I. Детские речевые инновации как предмет лингвистического изучения

1. Детские речевые инновации как специфическая разновидность «отрицательного языкового материала»

   Выражение «отрицательный языковой материал» ввел в лингвистический обиход Л. В. Щерба, предсказывая, что «роль этого материала громадна и совершенно еще не оценена в языкознании» [Щерба 1974: 33]. Важнейшей частью «отрицательного языкового материала» он считал ошибки, которые допускают дети при освоении ими родного языка.

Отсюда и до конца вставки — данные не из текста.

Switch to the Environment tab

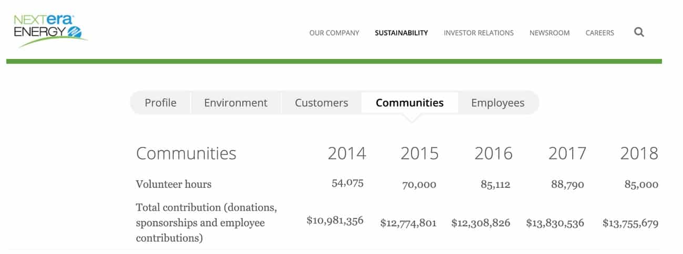point(236,103)
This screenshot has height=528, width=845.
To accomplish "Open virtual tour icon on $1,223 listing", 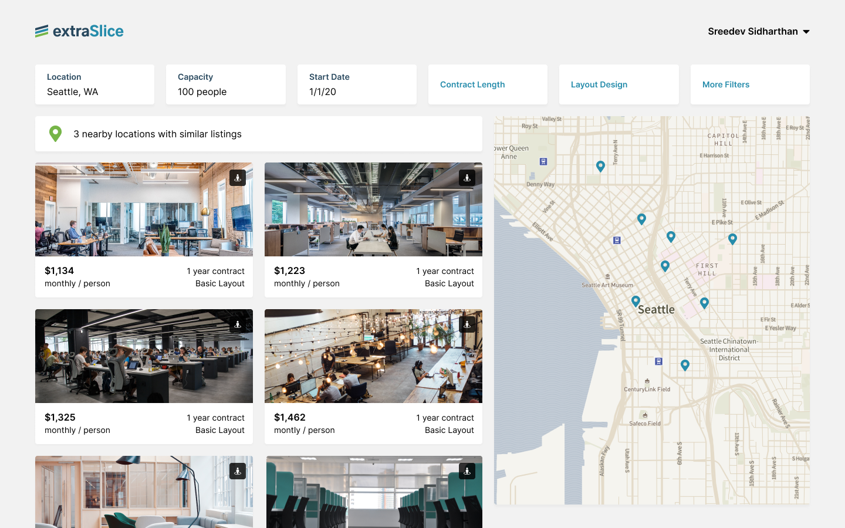I will [x=467, y=178].
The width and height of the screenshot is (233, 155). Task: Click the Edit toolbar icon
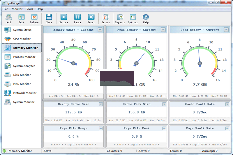(22, 17)
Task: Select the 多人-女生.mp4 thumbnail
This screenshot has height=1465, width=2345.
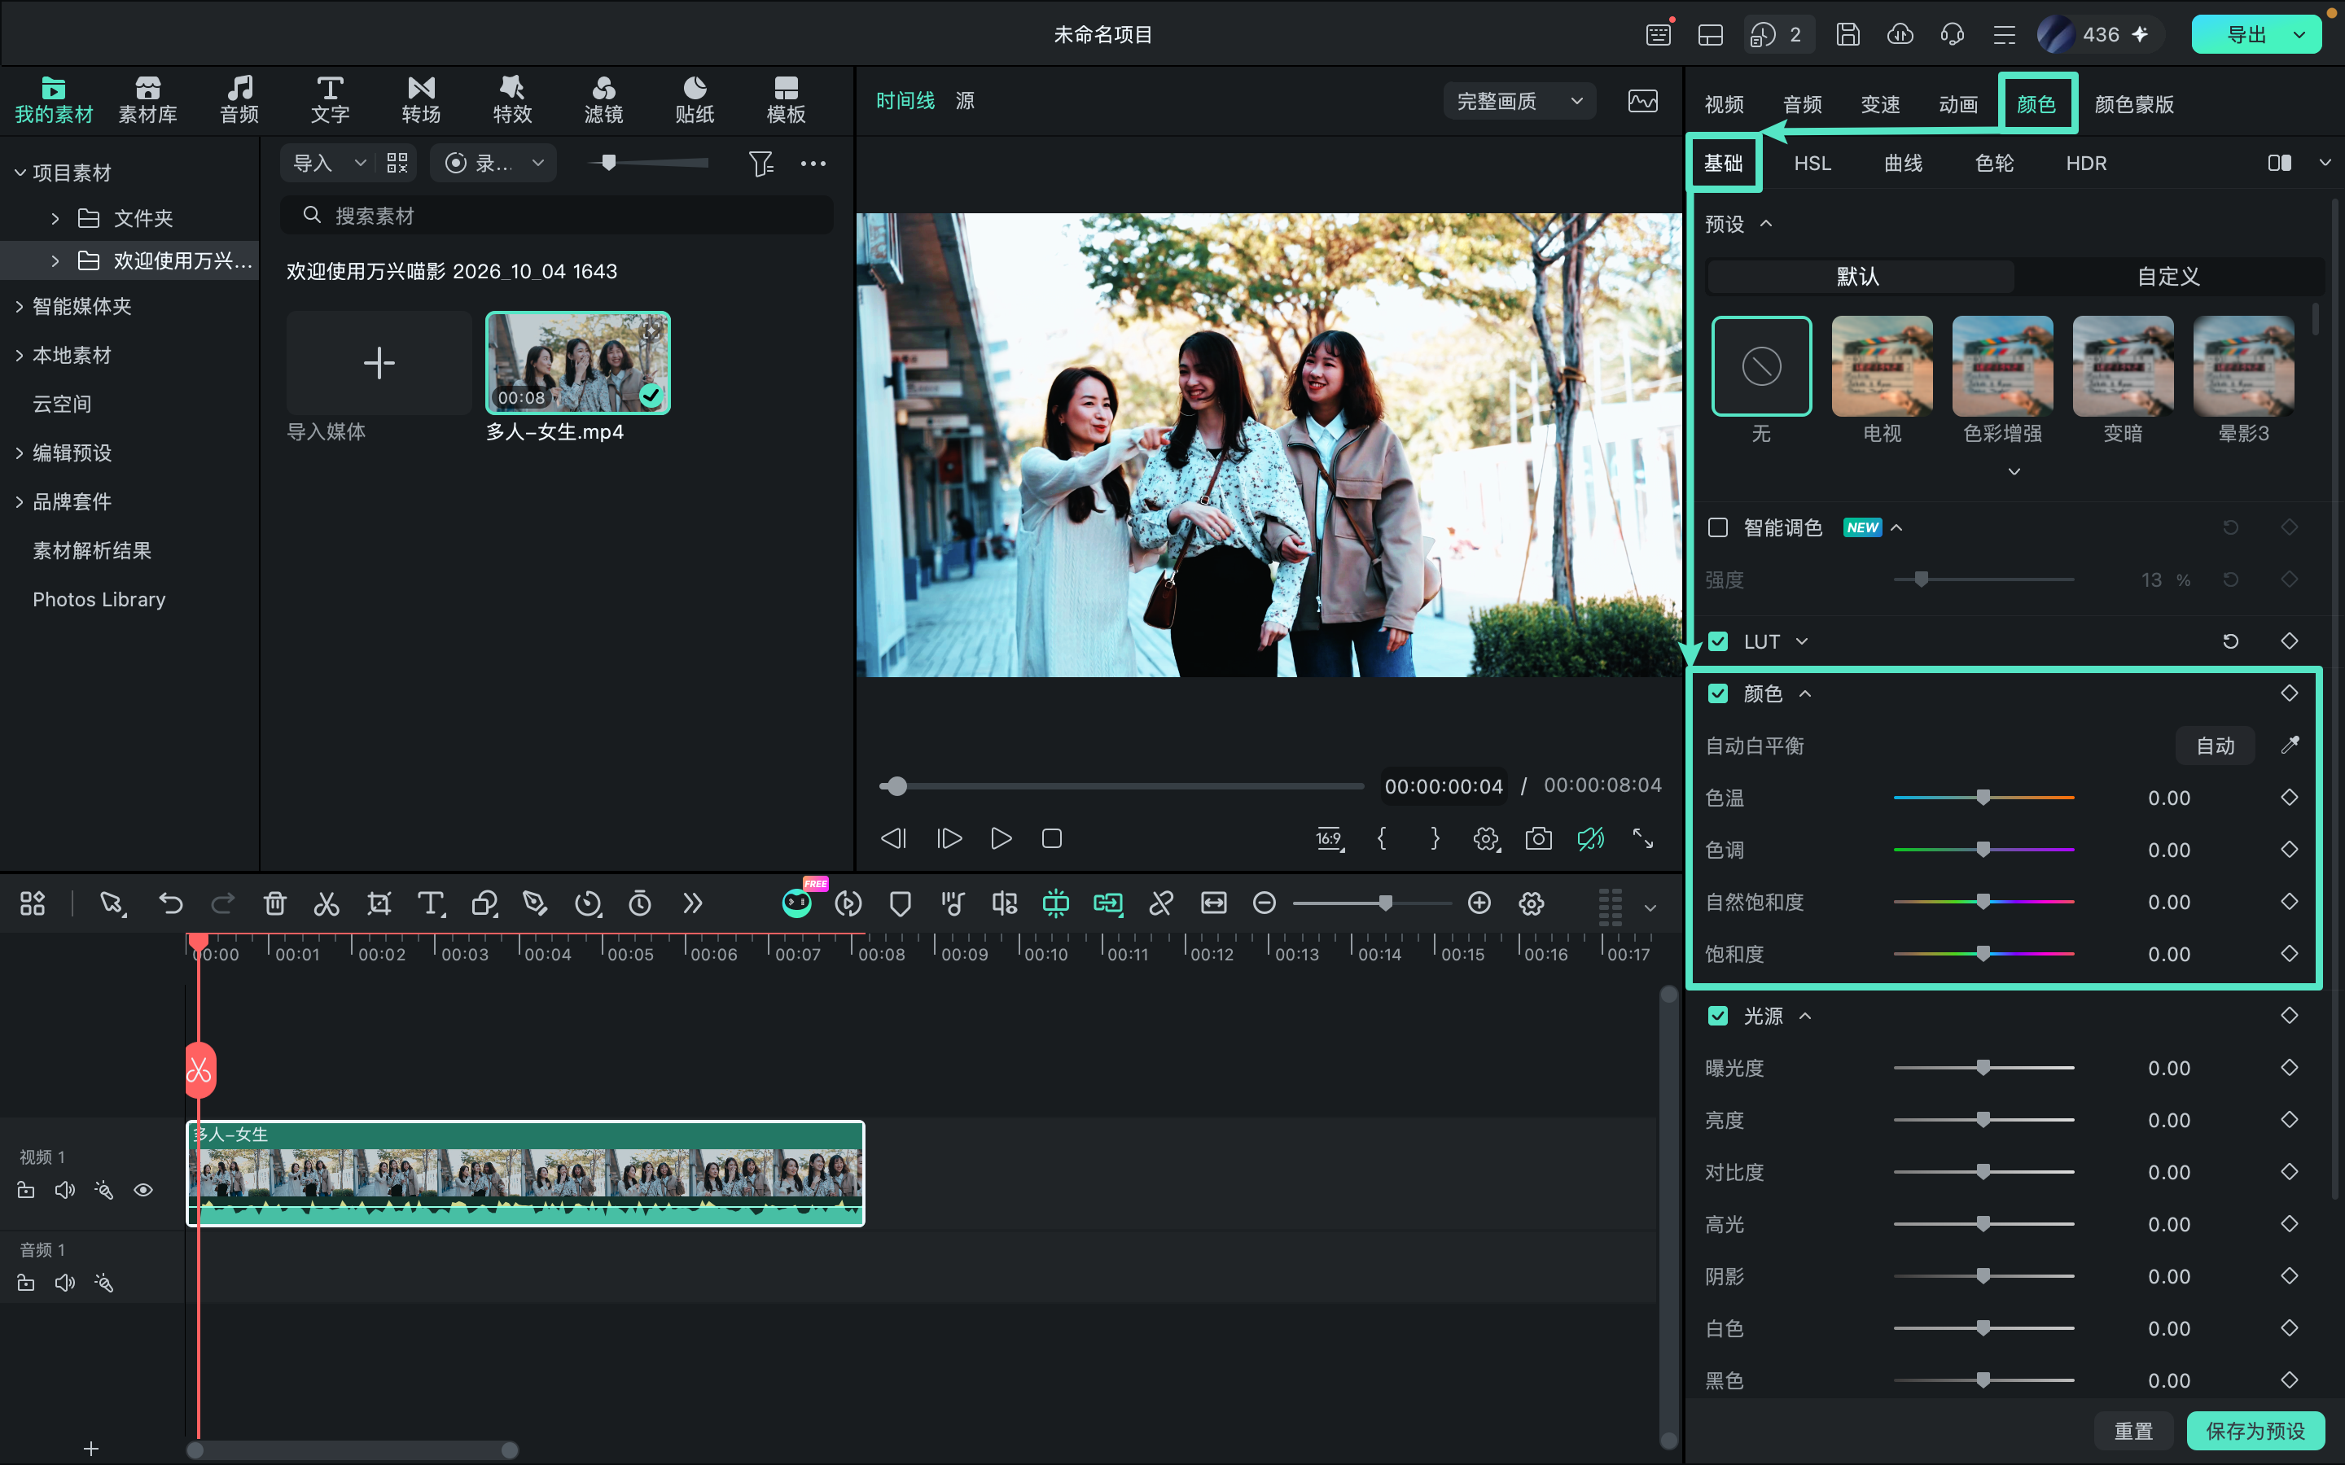Action: [x=578, y=362]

   Анализ детских ошибок помогает получить много важнейших сведений об осваиваемом ими языке, прежде всего об иерархической организации языковых правил, которыми пользуется человек, воспринимающий или порождающий речь, о сложном устройстве морфологических категорий как в плане выражения, так и в плане содержания, о своеобразии словообразовательной системы и о многом другом. Пренебрегать результатами этого замечательного эксперимента, поставленного самой природой, вряд ли целесообразно. Нельзя не согласиться с основоположником отечественной онтолингвистики А. Н. Гвоздевым в том, что «распределение известной группы однородных явлений языка в порядке постепенности их появления у детей, а также характерные отклонения детского языка от языка взрослых (выделено мною. – С.Ц.) могут доставить немало данных, чтобы вскрыть естественную группировку разных элементов в системе языка» [Гвоздев 1961, 2007: 9]. Называя детские отклонения от нормы «образованиями по аналогии», он писал о том, что «ребенок обнаруживает стихию языка без какого бы то ни было искажения» [Гвоздев 1961, 2007: 16], что позволяет считать данный материал в лингвистическом отношении более ценным, чем, например, ошибки людей, осваивающих язык в качестве второго, вольности разговорной речи, окказионализмы писателей и т. п.